The illustrations tell the story of Rose, a twelve-year-old deaf girl living in Hoboken, New Jersey in 1927 who dreams of New York City. The text tells the story of Ben, a boy living in Minnesota in 1977 after the death of his mother. Ben is deaf in one ear, and becomes deaf in the other after an accident. Ben and Rose’s lives are quite parallel throughout the story, until the ending reveals how their stories are related.
There are so many cool elements in this story, and Selznick’s pictures add great depth to the understanding of the time period. It immediately brought to mind EL Konigsburg’s From the Mixed Up Files of Mrs. Basil E. Frankweiler, since so much of the action centers around a museum in New York. Konigsburg focused on The Metropolitan Museum of Art, while Selznick features the Museum of Natural History. In reading the acknowledgements at the end, I found out that Selznick was inspired by Konigsburg’s story and includes many references to Konigsburg and The Mixed Up Files throughout the story. His challenge is for the reader to go back and find all of these references — I immediately thought of two: the name of the bookstore, Kincaid’s, is the last name of Konigsburg’s protagonists, and Ben meets a boy named Jamie. The book is dedicated to Maurice Sendak, which just made me smile.

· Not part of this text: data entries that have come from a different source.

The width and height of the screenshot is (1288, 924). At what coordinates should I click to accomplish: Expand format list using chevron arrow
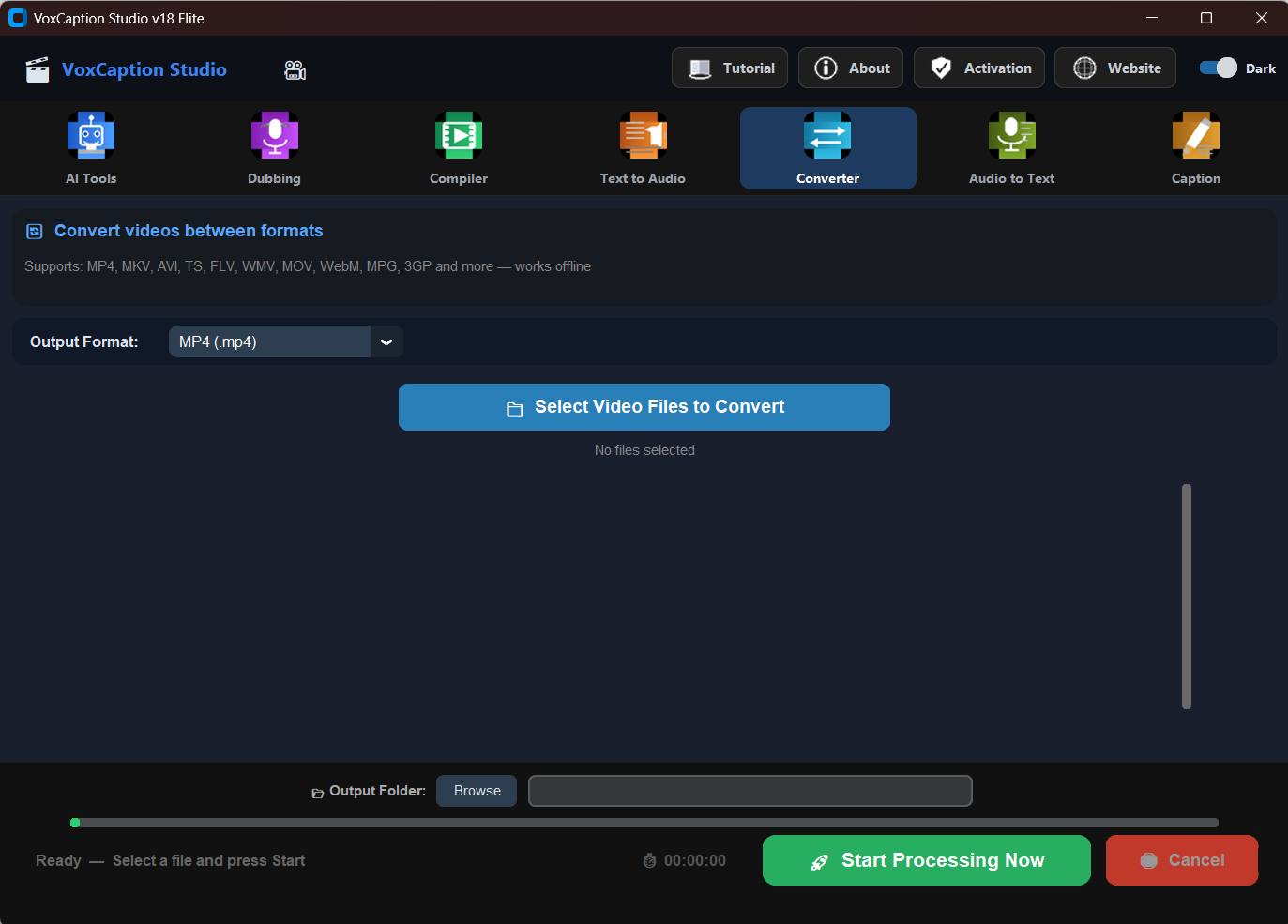(386, 341)
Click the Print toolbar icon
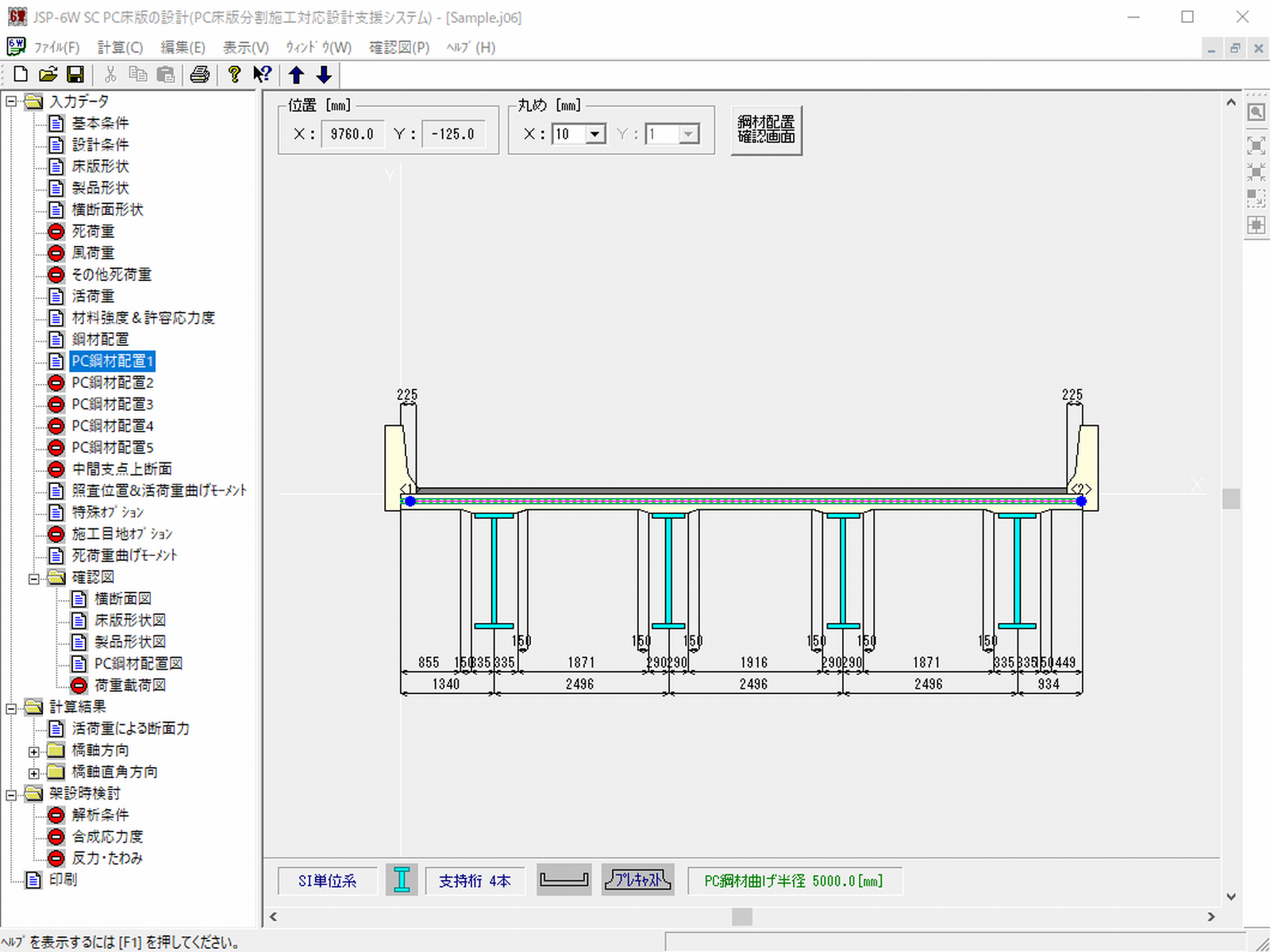 tap(200, 75)
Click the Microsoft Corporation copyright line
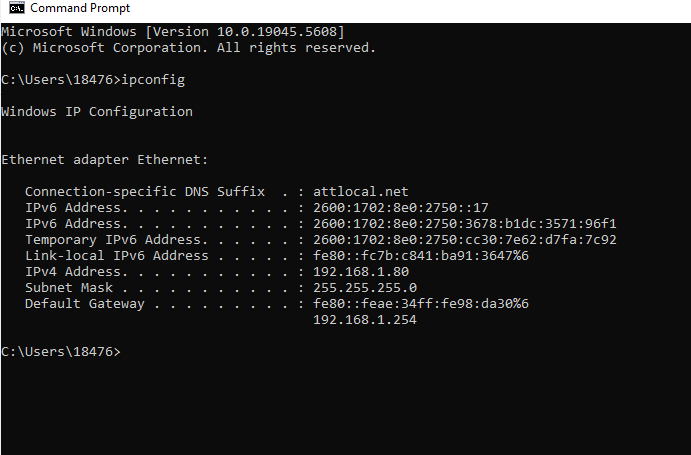 tap(189, 48)
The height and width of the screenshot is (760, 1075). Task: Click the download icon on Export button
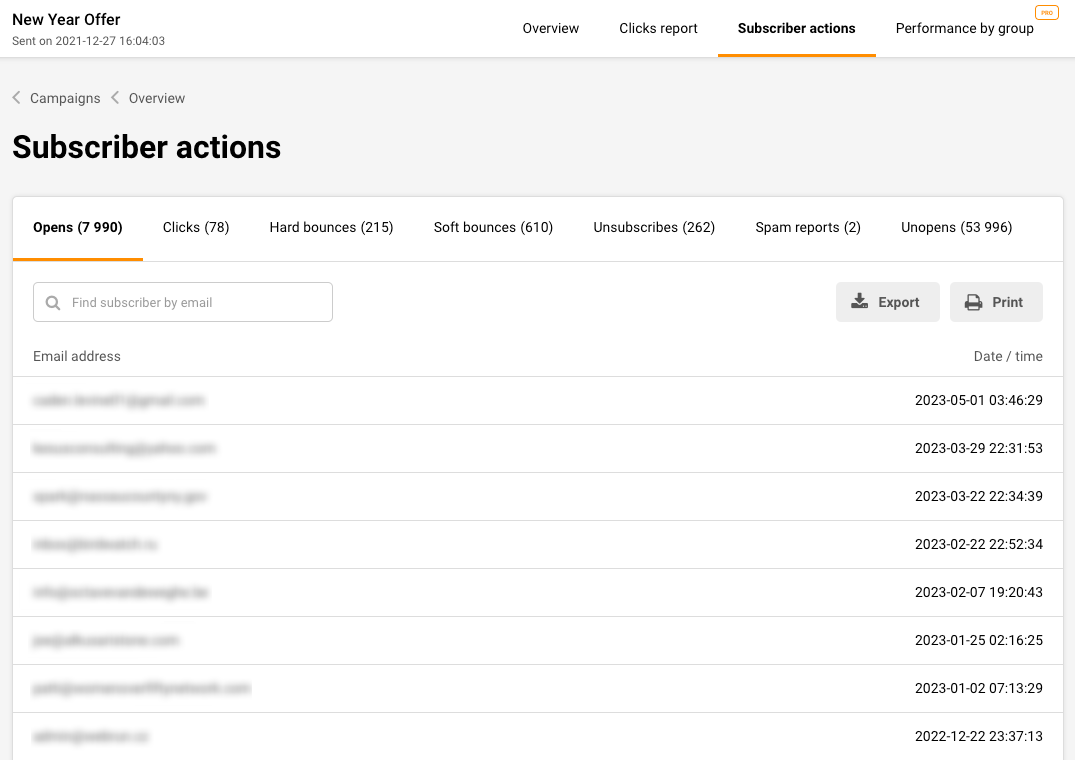pyautogui.click(x=860, y=302)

Also, I learned in my research that Brian Selznick is gay. He said that inspiration in writing a story about a deaf child raised by hearing parents (and a hearing child raise by deaf parents) was in growing up gay and knowing he was different from his own parents. I thought that was pretty cool. Thumbs up to Selznick.
This set of books features three great stories by Mo Willems, the Emmy and Caldecott Honor Award winning author. Willems is known for his works a writer on Seasame Street, and can be heard regularly as a “Radio Cartoonist” on NPR’s All Things Considered (one of my favorite shows). Reading this set of books has been an amazing experience. If you have a child under the age of 5 and don’t have any Mo Willems books, I suggest you drop everything right now and go get some (library, book store, or whatever!). If you ever even PLAN to have children under 5, go ahead and buy them in preparation because you’re going to want to have them around. Uh oh. I think I’ve just turned into a Mo Willems fan girl.
by Mo Willems
Leonardo feels like he is not as scary as his monster friends, so he makes a plan to scare the tuna salad right out of the biggest scardy-cat he can find. His target is a boy named Sam, but Leonardo is surprise by the lesson he learns after trying to scare the boy.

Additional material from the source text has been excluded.